Monday, October 2, 2017

Sharp: DeLuca, Lay Statements and Inadequate Medical Examinations

Sharp v. Shulkin, Case Number 16-1385, decided September 6, 2017 examines a medical examination’s adequacy in light of its statement that “It is not possible without mere speculation to estimate either loss of [range of motion] or describe loss of function during flares because there is no conceptual or empirical basis for making such a determination without directly observing function under these circumstances.”

The Court began by noting that DeLuca states

that a VA joints examination that fails to consider the factors listed in §§ 4.40 and 4.45 is inadequate for evaluation purposes. Specifically, for an examination to comply with § 4.40, the examiner must "express an opinion on whether pain could significantly limit functional ability" and the examiner's determination in that regard "should, if feasible, be portrayed in terms of the degree of additional range-of-motion loss due to pain on use or during flare-ups." … Flareups, in other words, must be factored into an examiner’s assessment of functional loss.

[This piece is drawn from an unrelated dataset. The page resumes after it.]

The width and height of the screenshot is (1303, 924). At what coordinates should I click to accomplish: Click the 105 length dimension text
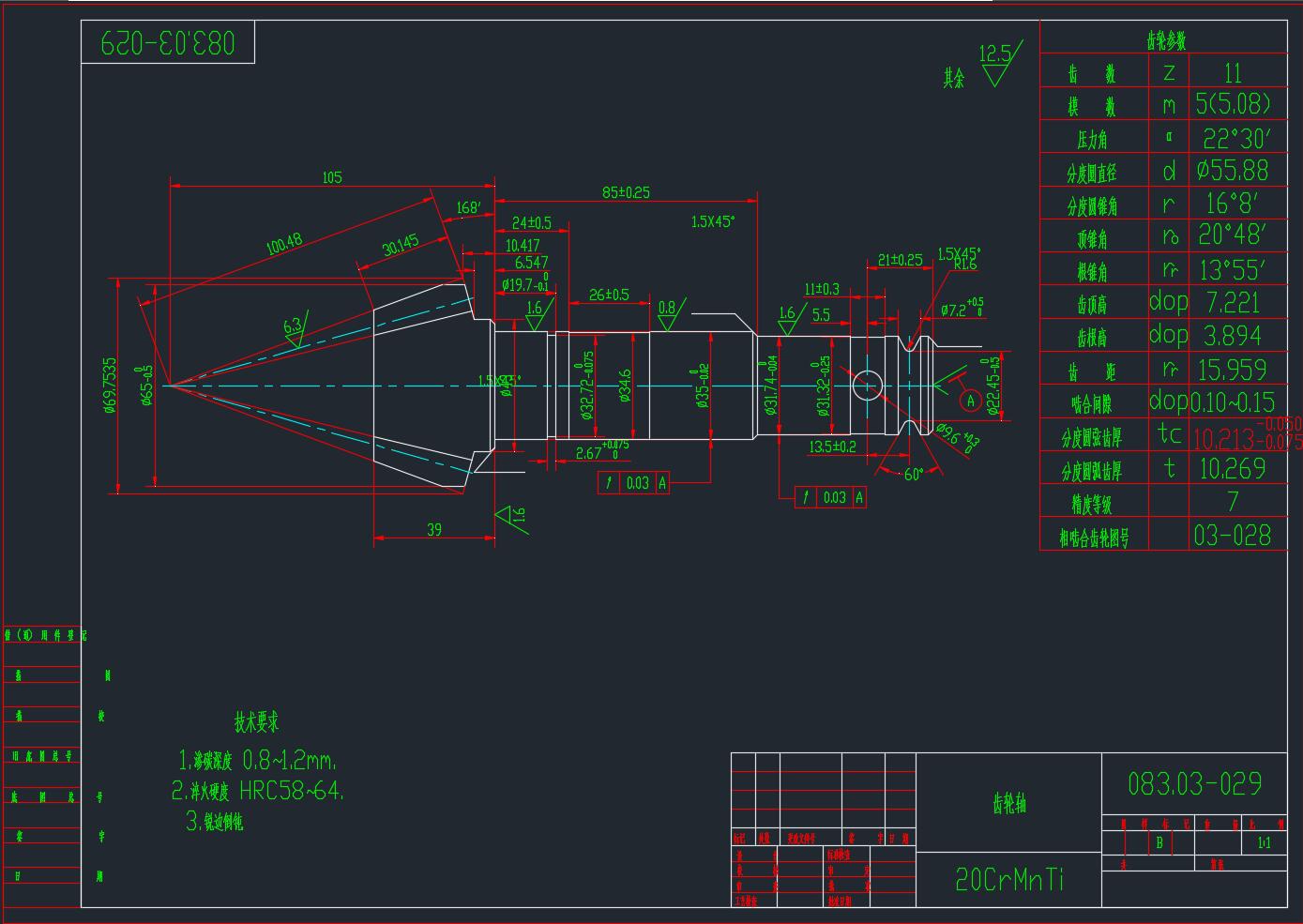[x=332, y=177]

(internal quotation marks and alteration omitted);

The Court also noted that the VA Clinician’s Guide states “When conducting evaluations for musculoskeletal disabilities, examiners are instructed to inquire whether there are periods of flare and, if the answer is yes, to state their severity, frequency, and duration; name the precipitating and alleviating factors; and estimate, "per [the] veteran," to what extent, if any, they affect functional impairment. See generally id., ch. 11. These instructions appear in worksheets pertaining to musculoskeletal examinations of the spine, shoulders, elbows, wrists, hips, knees, ankles, feet, and hands, as well as muscles.”

The Court notes that an examination during a flare-up is not always required and that sometimes a medical opinion can state it can’t offer an opinion without resorting to speculation.  Id. at *6-7.  But, the Court notes that Jones v. Shinseki, 23 Vet. App. 382 (2010), “permits the Board to accept a VA examiner's statement that he or she cannot offer an opinion without resorting to speculation, but only after determining that this is not based on the absence of procurable information or on a particular examiner's shortcomings or general aversion to offering an opinion on issues not directly observed.”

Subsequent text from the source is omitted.